_What is being asked_: The result should be the lines from the one holding "You are a computer-use" to the end of the records below, repeated exactly. No pictures.

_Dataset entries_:
§ §

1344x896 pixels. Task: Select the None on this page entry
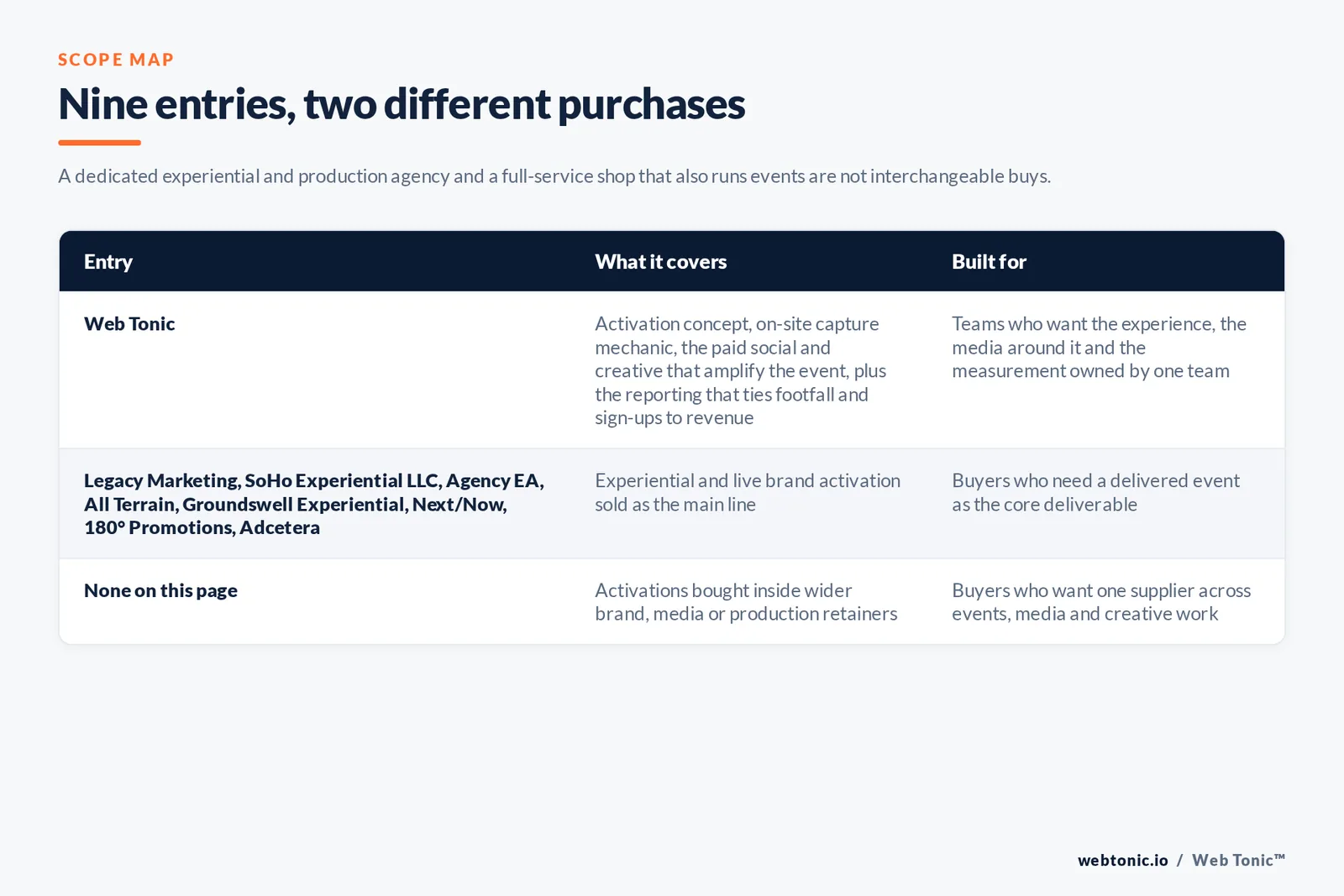tap(160, 591)
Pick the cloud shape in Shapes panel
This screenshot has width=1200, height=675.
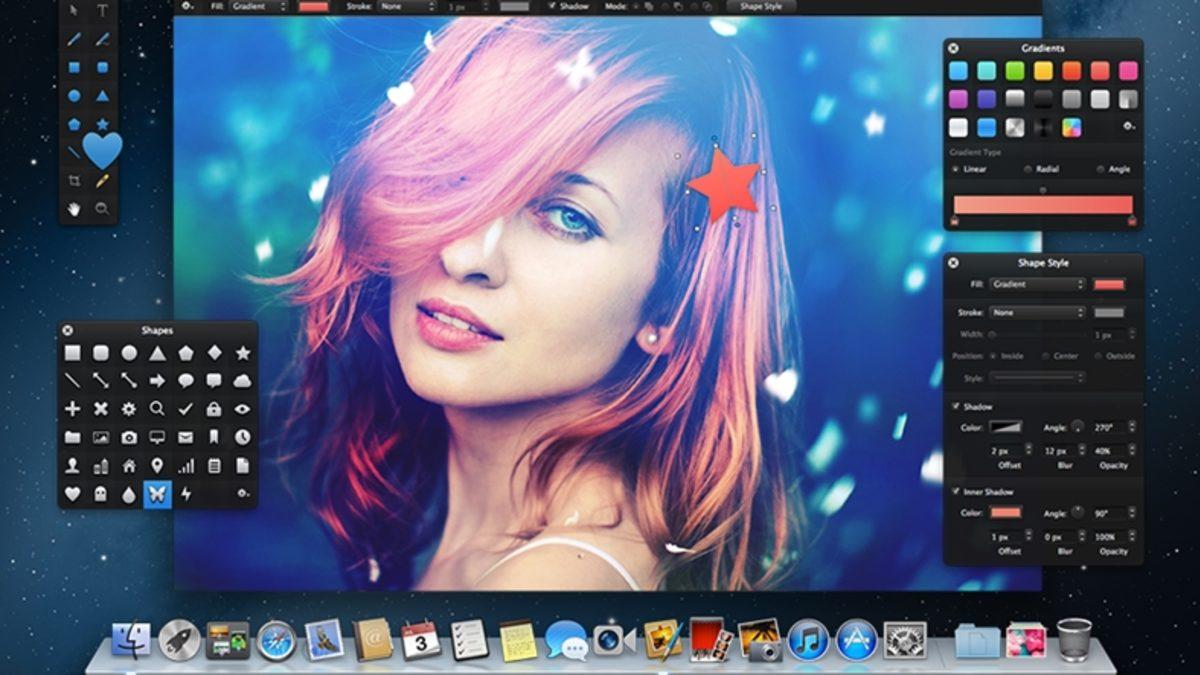[242, 381]
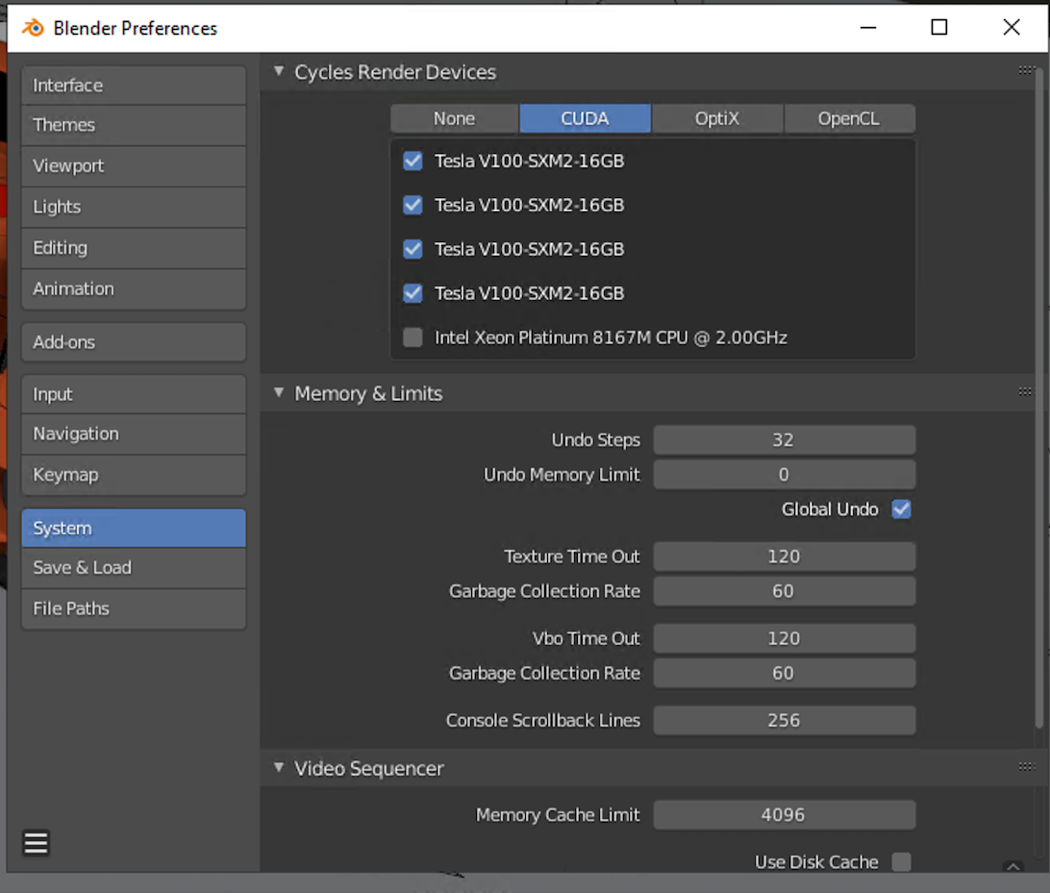
Task: Click the grip dots on Video Sequencer header
Action: [x=1026, y=767]
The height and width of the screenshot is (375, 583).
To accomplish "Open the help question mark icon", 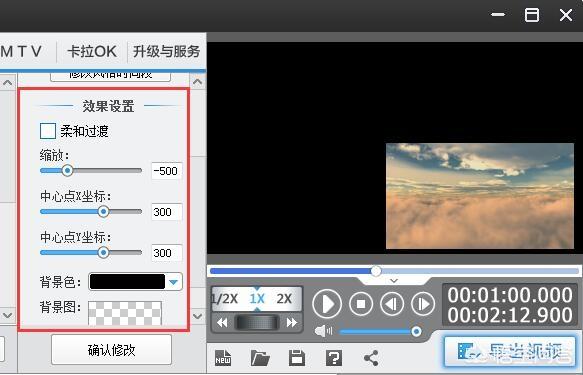I will point(334,358).
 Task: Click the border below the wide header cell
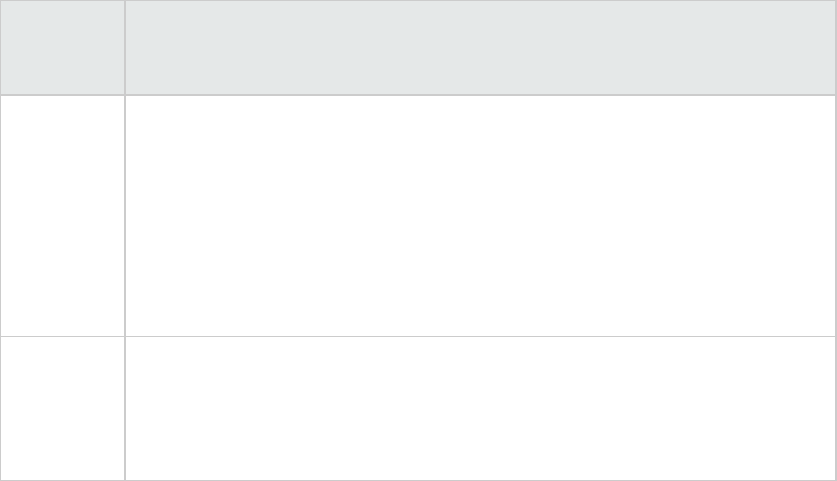(480, 95)
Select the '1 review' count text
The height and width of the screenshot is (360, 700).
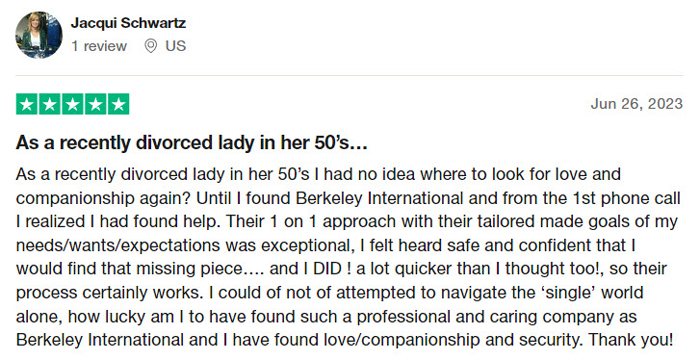99,46
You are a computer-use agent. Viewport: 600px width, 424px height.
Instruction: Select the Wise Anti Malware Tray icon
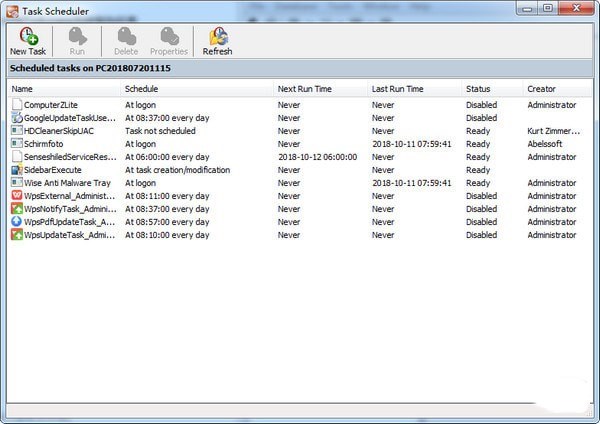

§ §

_Exercise response_:
You are a computer-use agent. Viewport: 600px width, 424px height.
Instruction: Select the Wise Anti Malware Tray icon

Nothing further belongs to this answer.